** WORK TASK **
Write out the listing below exactly, beginning at its first line and ending with the line that contains "Click the next".

** SUPPLIED MATERIAL **
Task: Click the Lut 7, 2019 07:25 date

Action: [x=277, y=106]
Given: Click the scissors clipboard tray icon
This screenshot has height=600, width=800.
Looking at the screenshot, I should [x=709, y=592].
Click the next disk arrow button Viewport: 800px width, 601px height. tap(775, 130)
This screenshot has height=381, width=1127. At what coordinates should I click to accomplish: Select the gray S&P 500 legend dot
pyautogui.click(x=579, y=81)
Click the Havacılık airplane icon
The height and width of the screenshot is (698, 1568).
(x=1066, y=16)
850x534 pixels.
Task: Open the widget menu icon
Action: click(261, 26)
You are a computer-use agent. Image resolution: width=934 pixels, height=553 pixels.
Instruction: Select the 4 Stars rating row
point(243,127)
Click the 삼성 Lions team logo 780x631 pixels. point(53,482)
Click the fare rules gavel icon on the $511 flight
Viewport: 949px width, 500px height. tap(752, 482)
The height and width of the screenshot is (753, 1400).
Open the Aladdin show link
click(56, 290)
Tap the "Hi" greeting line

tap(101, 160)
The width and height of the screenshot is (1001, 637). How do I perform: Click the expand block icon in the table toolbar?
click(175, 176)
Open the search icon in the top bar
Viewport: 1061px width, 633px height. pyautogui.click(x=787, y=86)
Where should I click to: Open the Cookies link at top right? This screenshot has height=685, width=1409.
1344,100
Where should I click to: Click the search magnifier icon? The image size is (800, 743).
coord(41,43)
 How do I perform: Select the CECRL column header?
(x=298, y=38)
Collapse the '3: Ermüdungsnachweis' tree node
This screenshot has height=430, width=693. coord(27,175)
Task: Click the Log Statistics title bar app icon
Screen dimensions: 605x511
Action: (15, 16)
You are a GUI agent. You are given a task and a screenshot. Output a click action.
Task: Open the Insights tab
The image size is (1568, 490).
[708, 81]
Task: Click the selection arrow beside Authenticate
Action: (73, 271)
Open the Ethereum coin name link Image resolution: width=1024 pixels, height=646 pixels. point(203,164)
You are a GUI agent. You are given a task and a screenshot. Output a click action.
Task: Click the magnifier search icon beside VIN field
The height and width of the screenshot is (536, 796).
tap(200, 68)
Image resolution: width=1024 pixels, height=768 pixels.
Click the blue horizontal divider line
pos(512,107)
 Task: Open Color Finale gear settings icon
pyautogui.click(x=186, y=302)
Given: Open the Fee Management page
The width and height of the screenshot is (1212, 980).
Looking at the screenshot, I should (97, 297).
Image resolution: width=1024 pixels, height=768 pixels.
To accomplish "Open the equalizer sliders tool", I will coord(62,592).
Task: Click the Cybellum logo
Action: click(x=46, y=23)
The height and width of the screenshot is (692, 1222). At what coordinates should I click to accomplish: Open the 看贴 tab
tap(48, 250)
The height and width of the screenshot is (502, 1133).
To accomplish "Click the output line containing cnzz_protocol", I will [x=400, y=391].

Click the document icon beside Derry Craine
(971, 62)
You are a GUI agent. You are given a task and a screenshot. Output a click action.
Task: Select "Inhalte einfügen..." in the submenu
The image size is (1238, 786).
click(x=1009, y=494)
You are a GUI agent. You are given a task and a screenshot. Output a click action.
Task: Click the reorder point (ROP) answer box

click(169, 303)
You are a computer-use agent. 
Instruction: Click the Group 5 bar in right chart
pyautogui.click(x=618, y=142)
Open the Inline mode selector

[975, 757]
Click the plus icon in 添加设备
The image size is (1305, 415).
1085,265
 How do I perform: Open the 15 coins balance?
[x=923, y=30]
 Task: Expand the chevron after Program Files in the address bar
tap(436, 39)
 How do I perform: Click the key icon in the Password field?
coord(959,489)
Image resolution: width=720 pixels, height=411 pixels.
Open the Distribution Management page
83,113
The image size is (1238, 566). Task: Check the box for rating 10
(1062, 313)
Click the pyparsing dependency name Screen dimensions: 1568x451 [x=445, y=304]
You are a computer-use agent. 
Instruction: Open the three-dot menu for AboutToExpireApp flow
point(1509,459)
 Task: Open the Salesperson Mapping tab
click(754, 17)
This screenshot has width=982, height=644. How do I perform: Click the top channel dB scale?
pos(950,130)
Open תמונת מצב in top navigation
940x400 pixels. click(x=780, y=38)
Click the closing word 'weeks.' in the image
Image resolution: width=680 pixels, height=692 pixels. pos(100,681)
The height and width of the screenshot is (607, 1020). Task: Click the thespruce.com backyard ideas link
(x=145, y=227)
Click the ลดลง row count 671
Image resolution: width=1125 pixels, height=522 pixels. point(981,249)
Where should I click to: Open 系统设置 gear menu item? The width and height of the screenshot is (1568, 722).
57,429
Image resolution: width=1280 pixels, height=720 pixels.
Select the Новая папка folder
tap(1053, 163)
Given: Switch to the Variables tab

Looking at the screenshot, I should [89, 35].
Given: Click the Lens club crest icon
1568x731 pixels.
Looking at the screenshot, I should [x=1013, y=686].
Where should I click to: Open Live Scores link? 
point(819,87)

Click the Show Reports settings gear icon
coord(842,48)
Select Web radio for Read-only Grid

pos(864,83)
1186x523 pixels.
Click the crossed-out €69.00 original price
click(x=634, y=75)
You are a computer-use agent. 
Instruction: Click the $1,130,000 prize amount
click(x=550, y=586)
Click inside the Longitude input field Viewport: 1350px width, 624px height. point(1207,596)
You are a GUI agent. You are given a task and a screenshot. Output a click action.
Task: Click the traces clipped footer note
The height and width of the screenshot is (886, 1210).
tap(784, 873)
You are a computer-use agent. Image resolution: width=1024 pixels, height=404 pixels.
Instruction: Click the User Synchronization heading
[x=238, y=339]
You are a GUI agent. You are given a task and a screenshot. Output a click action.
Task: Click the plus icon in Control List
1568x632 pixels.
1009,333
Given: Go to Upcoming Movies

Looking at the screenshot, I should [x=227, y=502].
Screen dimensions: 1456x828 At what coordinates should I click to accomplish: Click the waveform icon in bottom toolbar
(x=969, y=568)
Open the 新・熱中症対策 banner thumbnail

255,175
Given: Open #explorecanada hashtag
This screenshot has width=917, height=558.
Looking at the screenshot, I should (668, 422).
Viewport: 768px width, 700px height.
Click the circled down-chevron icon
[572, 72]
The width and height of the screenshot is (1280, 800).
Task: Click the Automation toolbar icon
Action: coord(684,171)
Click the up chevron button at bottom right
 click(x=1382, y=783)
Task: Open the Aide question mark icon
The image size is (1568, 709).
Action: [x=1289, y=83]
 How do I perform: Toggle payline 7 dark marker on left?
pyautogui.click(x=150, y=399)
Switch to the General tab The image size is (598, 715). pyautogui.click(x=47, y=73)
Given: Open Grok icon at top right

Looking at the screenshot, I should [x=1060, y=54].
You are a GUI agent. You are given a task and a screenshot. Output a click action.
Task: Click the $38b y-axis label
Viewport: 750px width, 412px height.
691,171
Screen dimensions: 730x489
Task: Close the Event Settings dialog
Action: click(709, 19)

** PROBLEM SOLUTION **
Task: Click the Lut 7, 2019 07:25 date

Action: [x=277, y=106]
Given: Click the scissors clipboard tray icon
This screenshot has height=600, width=800.
Looking at the screenshot, I should [x=709, y=592].
Click the next disk arrow button Viewport: 800px width, 601px height. tap(775, 130)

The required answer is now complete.